SELECTED PASSAGE →
Chapter 5: ControlNet & Pose Control
April 13, 2026 ยท View on GitHub
Welcome to Chapter 5: ControlNet & Pose Control. In this part of ComfyUI Tutorial: Mastering AI Image Generation Workflows, you will build an intuitive mental model first, then move into concrete implementation details and practical production tradeoffs.
ControlNet is one of the most transformative additions to Stable Diffusion, and ComfyUI provides the ideal environment for harnessing its full potential. While standard text-to-image generation gives you control over what appears in an image, ControlNet gives you control over how it appears -- the composition, structure, pose, and spatial arrangement of every element. In this chapter, you will learn to integrate ControlNet models into your ComfyUI workflows, chain multiple control signals together, and fine-tune parameters for production-quality results.
How ControlNet Works
ControlNet injects structural guidance into the diffusion process by conditioning the model on an additional input signal -- a control image derived from techniques such as edge detection, depth estimation, or pose extraction. The control image is processed through a parallel copy of the model's encoder, and the resulting features are added to the main U-Net at each resolution level.

WRITTEN INSTRUCTION 1 →
Please swap "calibration" for "measurement" in the records, starting with the line containing "Return the [x, y]" and going on through the end of the records. Give those lines again with everything else unchanged.

RECORDS FOR THIS TASK →
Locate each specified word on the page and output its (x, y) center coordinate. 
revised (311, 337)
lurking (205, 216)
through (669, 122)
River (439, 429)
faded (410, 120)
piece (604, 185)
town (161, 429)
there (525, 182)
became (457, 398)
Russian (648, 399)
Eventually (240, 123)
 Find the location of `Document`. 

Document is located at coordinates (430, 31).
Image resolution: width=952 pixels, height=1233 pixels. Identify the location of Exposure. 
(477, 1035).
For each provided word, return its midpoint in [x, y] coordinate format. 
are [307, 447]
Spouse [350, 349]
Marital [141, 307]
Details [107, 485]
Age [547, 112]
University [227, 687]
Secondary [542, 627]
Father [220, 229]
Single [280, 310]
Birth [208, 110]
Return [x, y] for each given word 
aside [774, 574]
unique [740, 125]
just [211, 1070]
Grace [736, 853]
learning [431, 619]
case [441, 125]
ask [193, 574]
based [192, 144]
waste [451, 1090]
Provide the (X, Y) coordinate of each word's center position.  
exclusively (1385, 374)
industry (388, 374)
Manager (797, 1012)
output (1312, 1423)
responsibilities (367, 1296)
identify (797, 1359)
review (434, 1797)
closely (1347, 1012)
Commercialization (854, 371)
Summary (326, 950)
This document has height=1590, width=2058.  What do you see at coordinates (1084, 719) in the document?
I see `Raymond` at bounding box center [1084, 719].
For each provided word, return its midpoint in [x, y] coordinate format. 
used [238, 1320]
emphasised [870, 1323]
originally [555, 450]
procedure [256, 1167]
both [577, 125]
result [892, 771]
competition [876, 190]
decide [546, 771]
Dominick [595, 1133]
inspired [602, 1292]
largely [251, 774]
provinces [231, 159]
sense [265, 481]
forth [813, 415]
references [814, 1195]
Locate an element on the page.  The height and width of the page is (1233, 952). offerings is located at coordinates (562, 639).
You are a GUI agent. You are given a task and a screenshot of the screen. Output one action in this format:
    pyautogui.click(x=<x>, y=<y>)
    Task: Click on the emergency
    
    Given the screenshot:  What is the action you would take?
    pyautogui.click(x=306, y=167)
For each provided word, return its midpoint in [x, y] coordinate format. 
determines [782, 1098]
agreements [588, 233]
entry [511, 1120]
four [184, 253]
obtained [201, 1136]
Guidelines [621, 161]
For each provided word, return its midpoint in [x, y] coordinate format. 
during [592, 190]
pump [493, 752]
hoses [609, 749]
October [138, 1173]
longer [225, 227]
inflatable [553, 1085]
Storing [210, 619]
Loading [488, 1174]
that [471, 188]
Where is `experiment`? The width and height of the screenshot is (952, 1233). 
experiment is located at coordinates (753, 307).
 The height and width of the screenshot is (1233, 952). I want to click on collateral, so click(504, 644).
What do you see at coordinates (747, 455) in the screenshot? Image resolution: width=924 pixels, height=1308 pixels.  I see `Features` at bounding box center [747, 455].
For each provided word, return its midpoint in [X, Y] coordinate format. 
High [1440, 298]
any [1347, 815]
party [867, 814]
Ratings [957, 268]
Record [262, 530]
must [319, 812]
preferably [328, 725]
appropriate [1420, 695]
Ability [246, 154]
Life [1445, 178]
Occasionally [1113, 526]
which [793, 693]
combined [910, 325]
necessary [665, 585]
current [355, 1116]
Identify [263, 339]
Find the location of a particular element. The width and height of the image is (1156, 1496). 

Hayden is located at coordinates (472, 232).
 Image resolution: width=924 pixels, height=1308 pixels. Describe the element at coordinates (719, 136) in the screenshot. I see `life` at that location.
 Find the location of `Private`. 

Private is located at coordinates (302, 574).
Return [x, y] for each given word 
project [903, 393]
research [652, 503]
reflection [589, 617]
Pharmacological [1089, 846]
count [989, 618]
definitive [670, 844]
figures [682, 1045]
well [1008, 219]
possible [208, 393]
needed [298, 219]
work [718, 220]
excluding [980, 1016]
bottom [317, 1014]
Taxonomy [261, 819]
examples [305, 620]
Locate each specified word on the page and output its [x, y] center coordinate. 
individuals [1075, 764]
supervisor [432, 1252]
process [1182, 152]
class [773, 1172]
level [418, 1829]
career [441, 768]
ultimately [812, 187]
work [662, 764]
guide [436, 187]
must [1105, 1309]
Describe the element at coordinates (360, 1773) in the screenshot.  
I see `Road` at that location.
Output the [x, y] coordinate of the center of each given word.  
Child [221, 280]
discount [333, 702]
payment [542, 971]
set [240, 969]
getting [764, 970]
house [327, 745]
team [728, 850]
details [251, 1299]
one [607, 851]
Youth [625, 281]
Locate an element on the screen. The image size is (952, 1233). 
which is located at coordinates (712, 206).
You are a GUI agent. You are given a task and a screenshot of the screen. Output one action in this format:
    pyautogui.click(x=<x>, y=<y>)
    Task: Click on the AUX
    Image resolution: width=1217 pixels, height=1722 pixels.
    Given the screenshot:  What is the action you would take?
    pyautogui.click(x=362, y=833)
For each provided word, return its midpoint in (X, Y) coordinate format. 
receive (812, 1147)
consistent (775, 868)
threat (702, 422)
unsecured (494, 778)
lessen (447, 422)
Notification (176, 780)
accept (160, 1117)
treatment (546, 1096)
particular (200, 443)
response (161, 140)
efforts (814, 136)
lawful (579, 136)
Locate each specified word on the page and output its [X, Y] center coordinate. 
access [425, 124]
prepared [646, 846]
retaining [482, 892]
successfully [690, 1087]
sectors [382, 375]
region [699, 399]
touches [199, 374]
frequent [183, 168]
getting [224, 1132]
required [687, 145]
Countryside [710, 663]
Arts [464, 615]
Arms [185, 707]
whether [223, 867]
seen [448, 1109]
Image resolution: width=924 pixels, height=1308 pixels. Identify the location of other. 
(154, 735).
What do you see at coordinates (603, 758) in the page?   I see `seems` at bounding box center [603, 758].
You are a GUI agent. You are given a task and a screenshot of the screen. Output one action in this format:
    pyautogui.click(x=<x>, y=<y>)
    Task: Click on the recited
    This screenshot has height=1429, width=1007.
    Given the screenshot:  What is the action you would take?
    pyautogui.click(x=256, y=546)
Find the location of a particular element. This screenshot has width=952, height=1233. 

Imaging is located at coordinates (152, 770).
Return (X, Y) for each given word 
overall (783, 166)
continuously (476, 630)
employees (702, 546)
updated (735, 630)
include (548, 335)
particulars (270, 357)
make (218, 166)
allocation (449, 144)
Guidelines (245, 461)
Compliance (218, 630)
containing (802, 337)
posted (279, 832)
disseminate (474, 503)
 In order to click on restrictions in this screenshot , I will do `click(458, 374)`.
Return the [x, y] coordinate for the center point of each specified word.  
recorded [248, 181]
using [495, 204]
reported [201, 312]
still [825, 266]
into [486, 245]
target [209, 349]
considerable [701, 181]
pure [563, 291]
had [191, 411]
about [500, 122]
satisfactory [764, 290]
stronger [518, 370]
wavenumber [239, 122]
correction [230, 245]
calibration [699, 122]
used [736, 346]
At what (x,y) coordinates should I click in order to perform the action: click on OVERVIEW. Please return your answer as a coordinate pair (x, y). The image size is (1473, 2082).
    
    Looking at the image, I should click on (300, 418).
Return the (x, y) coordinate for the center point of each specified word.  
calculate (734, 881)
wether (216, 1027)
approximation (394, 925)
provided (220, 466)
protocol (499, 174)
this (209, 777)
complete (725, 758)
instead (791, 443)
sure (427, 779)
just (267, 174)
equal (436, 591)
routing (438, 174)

WRITTEN INSTRUCTION 2 →
Print the passage on ControlNet, starting with "ControlNet is one" and going on through "for production-quality results.", copied word for word.

COMPLETE OUTPUT 1 →
Return the [x, y] coordinate for the center point of each specified word.  
recorded [248, 181]
using [495, 204]
reported [201, 312]
still [825, 266]
into [486, 245]
target [209, 349]
considerable [701, 181]
pure [563, 291]
had [191, 411]
about [500, 122]
satisfactory [764, 290]
stronger [518, 370]
wavenumber [239, 122]
correction [230, 245]
measurement [699, 122]
used [736, 346]
At what (x,y) coordinates should I click in order to perform the action: click on OVERVIEW. Please return your answer as a coordinate pair (x, y). The image size is (1473, 2082).
    
    Looking at the image, I should click on (300, 418).
Return the (x, y) coordinate for the center point of each specified word.  
calculate (734, 881)
wether (216, 1027)
approximation (394, 925)
provided (220, 466)
protocol (499, 174)
this (209, 777)
complete (725, 758)
instead (791, 443)
sure (427, 779)
just (267, 174)
equal (436, 591)
routing (438, 174)

COMPLETE OUTPUT 2 →
ControlNet is one of the most transformative additions to Stable Diffusion, and ComfyUI provides the ideal environment for harnessing its full potential. While standard text-to-image generation gives you control over what appears in an image, ControlNet gives you control over how it appears -- the composition, structure, pose, and spatial arrangement of every element. In this chapter, you will learn to integrate ControlNet models into your ComfyUI workflows, chain multiple control signals together, and fine-tune parameters for production-quality results.